Document passage
• • • •

In Kathrein v. City of Evanston, the plaintiff sought to challenge the constitutionality of Evanston’s Affordable Housing Demolition Tax, a tax designed to provide affordable housing to homeowners in need by directing the proceeds of the tax on the demolition of residential property to the City’s Affordable Housing Fund. The plaintiffs filed suit in federal court, alleging that their constitutional rights were violated because the sale of their house fell through after a prospective buyer lowered his bid to reflect the cost of the Demolition Tax. However, their claim was dismissed before the merits were litigated due to the Tax Injunction Act.

• • • •

To do
1. Return the part of the Kathrein passage that begins at the words "In Kathrein v." and ends after "Tax Injunction Act.".
2. Decide whether each statement agrees with the Kathrein passage, answering yes or no and quoting the deciding words: (a) The proceeds of the Demolition Tax go to the City's Affordable Housing Fund. (b) The suit was filed in state court. (c) The claim was decided on its merits.

Data excerpts

• • • •

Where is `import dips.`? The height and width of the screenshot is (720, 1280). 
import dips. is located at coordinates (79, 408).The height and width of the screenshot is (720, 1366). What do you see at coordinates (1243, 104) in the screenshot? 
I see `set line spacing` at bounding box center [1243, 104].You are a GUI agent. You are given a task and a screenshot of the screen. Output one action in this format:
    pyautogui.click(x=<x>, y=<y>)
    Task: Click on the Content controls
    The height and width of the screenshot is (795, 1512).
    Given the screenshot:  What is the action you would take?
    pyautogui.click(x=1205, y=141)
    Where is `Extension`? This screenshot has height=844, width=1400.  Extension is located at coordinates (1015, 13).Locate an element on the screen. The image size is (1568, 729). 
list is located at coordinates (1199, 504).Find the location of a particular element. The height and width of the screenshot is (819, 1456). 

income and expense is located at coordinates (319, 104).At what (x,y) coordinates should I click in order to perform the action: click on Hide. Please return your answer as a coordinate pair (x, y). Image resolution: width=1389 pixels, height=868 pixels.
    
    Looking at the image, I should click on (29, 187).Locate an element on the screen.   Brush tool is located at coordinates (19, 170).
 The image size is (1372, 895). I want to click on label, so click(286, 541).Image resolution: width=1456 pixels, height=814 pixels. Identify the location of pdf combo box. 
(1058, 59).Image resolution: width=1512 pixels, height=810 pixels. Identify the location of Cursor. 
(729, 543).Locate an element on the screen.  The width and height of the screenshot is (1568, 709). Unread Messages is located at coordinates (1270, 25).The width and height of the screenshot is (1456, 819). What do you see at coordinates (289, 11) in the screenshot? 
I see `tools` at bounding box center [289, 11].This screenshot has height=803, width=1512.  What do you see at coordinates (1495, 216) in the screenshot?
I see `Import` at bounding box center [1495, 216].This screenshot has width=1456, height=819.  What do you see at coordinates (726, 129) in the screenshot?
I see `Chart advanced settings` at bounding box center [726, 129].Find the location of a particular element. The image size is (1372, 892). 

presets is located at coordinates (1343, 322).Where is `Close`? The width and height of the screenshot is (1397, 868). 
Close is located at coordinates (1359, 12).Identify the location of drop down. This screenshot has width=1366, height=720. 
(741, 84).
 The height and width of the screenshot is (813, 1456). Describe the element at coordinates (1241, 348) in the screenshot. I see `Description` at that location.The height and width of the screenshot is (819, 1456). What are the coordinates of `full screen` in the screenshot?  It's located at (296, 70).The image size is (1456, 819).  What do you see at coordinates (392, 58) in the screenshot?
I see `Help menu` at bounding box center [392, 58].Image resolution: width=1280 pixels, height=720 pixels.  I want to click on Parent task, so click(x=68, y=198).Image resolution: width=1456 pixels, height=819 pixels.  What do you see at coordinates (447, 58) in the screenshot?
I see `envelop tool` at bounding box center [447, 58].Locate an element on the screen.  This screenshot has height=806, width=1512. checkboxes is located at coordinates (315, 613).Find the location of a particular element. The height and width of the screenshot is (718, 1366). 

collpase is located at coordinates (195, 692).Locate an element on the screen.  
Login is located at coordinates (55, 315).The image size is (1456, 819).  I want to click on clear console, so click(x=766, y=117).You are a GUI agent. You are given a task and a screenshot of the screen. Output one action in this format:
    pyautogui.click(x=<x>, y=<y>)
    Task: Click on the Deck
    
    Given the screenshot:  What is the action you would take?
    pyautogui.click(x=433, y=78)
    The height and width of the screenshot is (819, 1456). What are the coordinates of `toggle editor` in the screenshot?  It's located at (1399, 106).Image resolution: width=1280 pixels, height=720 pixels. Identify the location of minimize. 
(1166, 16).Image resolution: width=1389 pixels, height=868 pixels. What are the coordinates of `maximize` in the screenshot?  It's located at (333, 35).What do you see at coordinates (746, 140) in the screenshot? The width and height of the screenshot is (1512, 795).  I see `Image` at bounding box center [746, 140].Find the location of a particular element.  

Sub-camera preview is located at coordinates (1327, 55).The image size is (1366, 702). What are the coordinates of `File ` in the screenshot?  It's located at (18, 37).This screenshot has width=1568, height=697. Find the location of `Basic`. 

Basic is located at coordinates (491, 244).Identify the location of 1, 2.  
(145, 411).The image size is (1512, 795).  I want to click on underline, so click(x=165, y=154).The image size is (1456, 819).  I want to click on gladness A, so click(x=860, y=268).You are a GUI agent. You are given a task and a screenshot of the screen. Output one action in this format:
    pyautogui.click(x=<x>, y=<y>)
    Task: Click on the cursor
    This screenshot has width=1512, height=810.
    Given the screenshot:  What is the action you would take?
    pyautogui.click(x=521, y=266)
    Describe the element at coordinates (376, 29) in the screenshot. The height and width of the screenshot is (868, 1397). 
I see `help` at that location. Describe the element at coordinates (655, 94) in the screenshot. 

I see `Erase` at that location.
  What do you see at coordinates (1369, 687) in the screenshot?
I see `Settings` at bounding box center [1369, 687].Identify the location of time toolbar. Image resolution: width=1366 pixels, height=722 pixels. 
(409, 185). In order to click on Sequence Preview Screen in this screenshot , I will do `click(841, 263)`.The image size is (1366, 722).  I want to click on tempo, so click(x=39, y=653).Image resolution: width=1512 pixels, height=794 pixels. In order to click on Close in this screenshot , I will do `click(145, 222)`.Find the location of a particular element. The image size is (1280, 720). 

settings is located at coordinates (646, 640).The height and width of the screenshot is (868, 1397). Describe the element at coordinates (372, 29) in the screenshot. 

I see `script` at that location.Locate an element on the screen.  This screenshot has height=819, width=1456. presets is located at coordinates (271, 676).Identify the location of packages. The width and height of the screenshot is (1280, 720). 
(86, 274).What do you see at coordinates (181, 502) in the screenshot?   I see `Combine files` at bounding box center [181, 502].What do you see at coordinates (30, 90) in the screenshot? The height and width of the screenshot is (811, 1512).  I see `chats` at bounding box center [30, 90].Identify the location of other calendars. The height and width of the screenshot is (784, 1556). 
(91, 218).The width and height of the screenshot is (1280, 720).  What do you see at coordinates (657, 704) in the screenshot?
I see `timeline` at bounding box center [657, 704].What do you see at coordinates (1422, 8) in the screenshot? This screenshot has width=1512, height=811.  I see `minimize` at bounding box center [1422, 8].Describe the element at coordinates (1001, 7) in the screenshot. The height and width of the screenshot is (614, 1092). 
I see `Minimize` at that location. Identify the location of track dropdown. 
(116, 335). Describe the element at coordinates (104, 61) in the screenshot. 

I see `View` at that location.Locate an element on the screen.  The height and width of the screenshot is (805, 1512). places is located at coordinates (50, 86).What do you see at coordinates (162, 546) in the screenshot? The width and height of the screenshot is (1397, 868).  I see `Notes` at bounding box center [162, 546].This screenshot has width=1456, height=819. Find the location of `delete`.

• • • •

Answer list
1.
In Kathrein v. City of Evanston, the plaintiff sought to challenge the constitutionality of Evanston’s Affordable Housing Demolition Tax, a tax designed to provide affordable housing to homeowners in need by directing the proceeds of the tax on the demolition of residential property to the City’s Affordable Housing Fund. The plaintiffs filed suit in federal court, alleging that their constitutional rights were violated because the sale of their house fell through after a prospective buyer lowered his bid to reflect the cost of the Demolition Tax. However, their claim was dismissed before the merits were litigated due to the Tax Injunction Act.

2.
(a) Yes: "directing the proceeds of the tax on the demolition of residential property to the City’s Affordable Housing Fund"
(b) No: "The plaintiffs filed suit in federal court"
(c) No: "their claim was dismissed before the merits were litigated due to the Tax Injunction Act"